Действующий сейчас Федеральный закон «О защите здоровья граждан Российской Федерации» не разделяет медицину на бесплатную и коммерческую. Согласно закону именно страховщики ДМС и обязательного медицинского страхования (ОМС) должны контролировать качество оказания медуслуг. Но для подобного контроля как раз и требуются медицинские эксперты и та самая «поваренная книга», по которой было бы легко проверять действия «поваров» — врачей. Однако независимая медицинская экспертиза, как и система аттестации подобных экспертов, законом не предусмотрена. А при отсутствии единых для всей страны медицинских стандартов контролировать качество медуслуг невозможно.

Результат неразберихи печален: как заметил кто-то из медиков на недавней конференции «Pharma-2009», «уровень смертности по стране до сих пор больше коррелирует со средней температурой января, чем с оснащением больниц».

Все это имеет и денежное выражение в отчетах страховщиков. Их прогнозы по сегменту ДМС на наступивший год расходятся, но большинство компаний роста не ожидает.

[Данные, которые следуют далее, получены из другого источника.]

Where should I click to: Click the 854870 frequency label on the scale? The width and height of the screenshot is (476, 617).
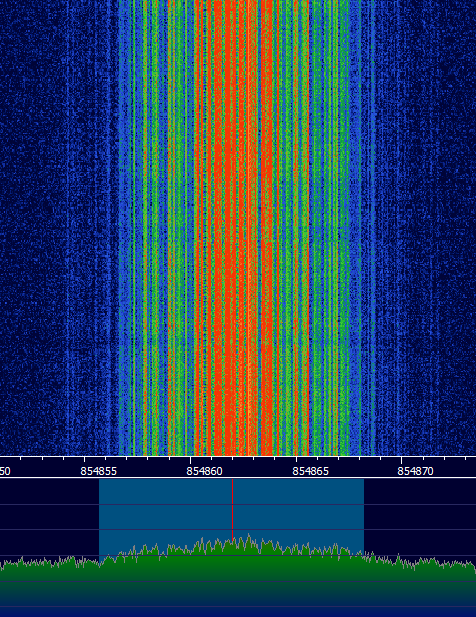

ФССН нашел признаки схемного страхования в ДМС

Федеральная служба страхового надзора (ФССН), по словам замначальника управления надзора и контроля ФССН Ирины Красновой, встревожена участившимися случаями передачи в облигаторное перестрахование значительных объемов рисков по добровольному медицинскому страхованию (ДМС). До кризиса сегмент ДМС не был замечен в «схемах», однако растущая убыточность этого вида страхования, опасаются в ФССН, вынудила ряд фирм перейти «на темную сторону силы». Как заявила на круглом столе, посвященном проблемам ДМС, И. Краснова, «проверки ФССН показали, что некоторые страховщики ДМС передают в перестрахование до 90% риска по этой линии бизнеса». Хотя законодательно это не запрещается, экономической целесообразности в таком внезапном изменении деловой политики страховщиков ДМС в ФССН не видят. Регулятор считает борьбу со «схемами» в страховании одной из приоритетных задач и намерен отныне пристально следить за подозрительными трансакциями медстраховщиков.